Purification and some properties of superoxide dismutase from Deinococcus radiophilus, the UV-resistant bacterium.

The superoxide dismutase (SOD, EC of Deinococcus radiophilus, a bacterium extraordinarily resistant to UV, ionizing radiations, and oxidative stress, was purified 1,920-fold with a 58% recovery yield from the cell-free extract of stationary cells by steps of ammonium sulfate fractionation and Superdex G-75 gel-filtration chromatography. A specific activity of the purified enzyme preparation was ca. 31,300 U mg(-1) protein. D. radiophilus SOD is Mn/FeSOD, judging by metal analysis and its insensitivity to cyanide and a partial sensitivity to H2O2. The molecular weights of the purified enzyme estimated by gel chromatography and polyacrylamide gel electrophoresis are 51.5+/-1 and 47.1+/-5 kDa, respectively.
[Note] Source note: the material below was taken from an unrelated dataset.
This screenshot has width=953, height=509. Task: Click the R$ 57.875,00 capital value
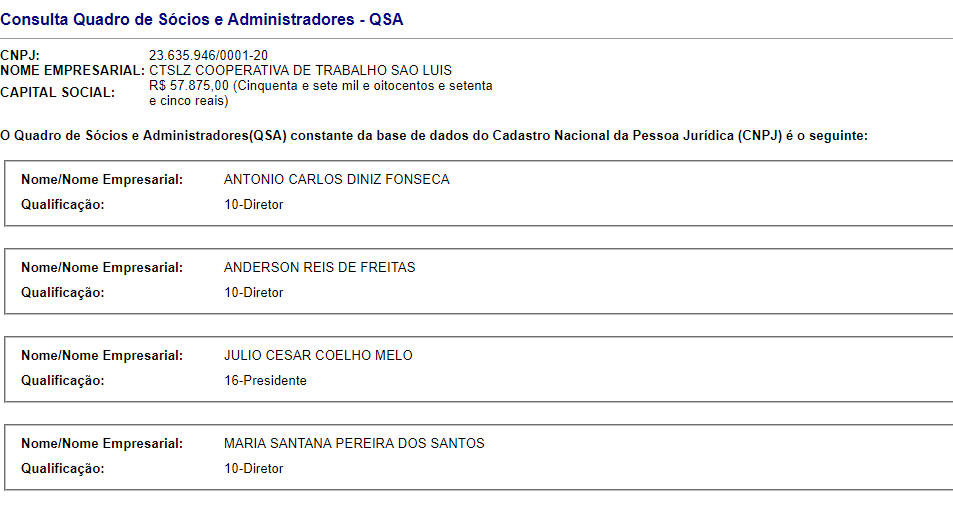[x=188, y=86]
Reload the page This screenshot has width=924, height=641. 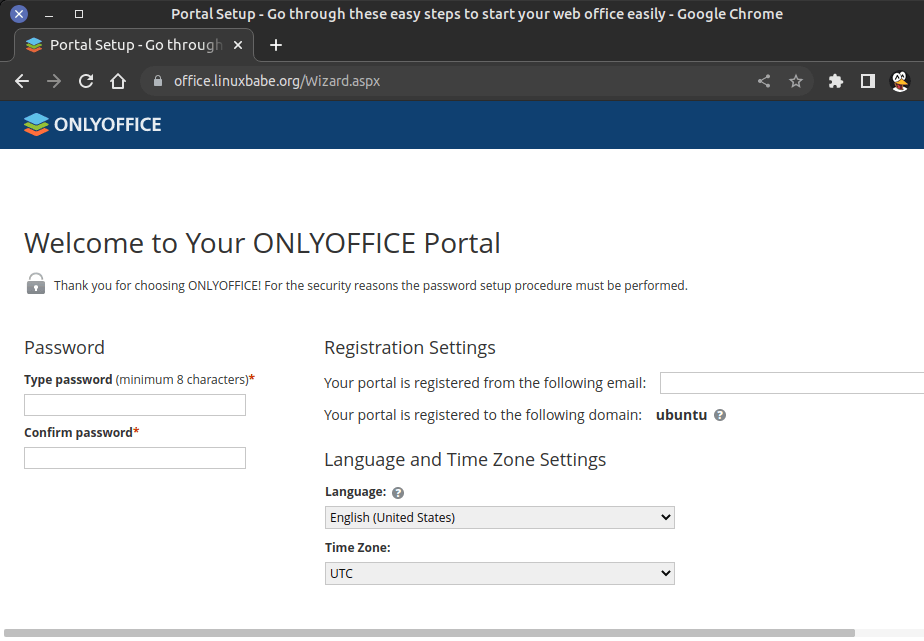tap(86, 82)
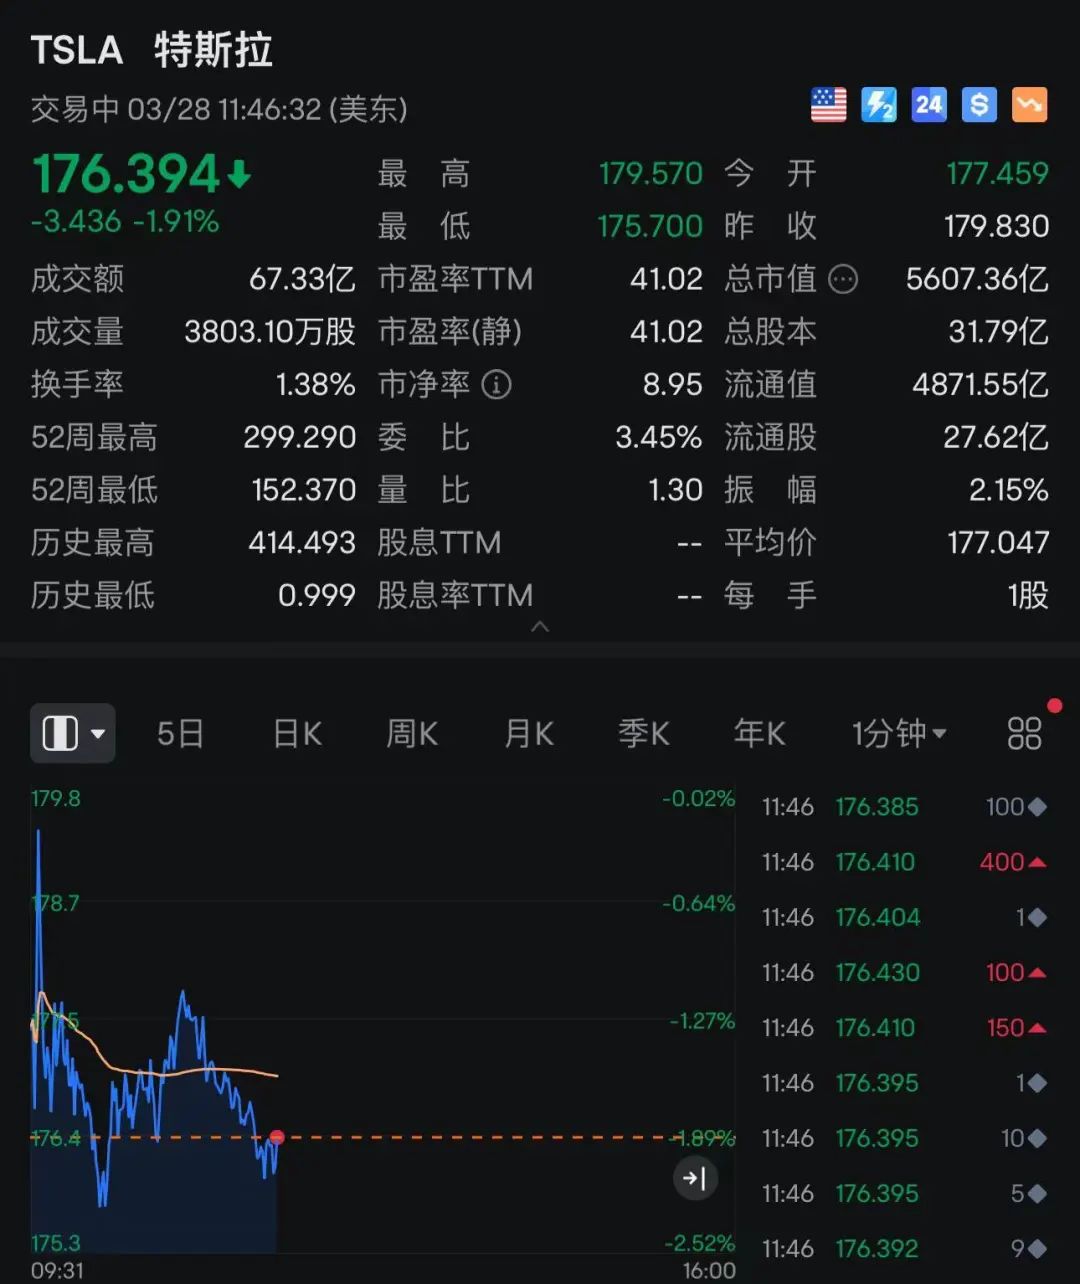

The SOD seems to be a homodimeric protein with a molecular mass of 26 +/- 0.5 kDa per monomer. The purified native SOD showed very acidic pI of ca. 3. 8. The enzyme was stable at pH 5.0-11.0, but quite unstable below pH 5. 0. SOD was thermostable up to 40 degrees C, but a linear reduction in activity above 50 degrees C. Inhibition of the purified SOD activity by beta-naphthoquinone-4-sulfonic acid, rho-diazobenzene sulfonic acid, and iodine suggests that lysine, histidine, and tyrosine residues are important for the enzyme activity. The N-terminal peptide sequence of D. radiophilus Mn/FeSOD (MAFELPQLPYAYDALEPHIDA(> D) is strikingly similar to those of D. radiodurans MnSOD and Aerobacter aerogenes FeSOD.[1]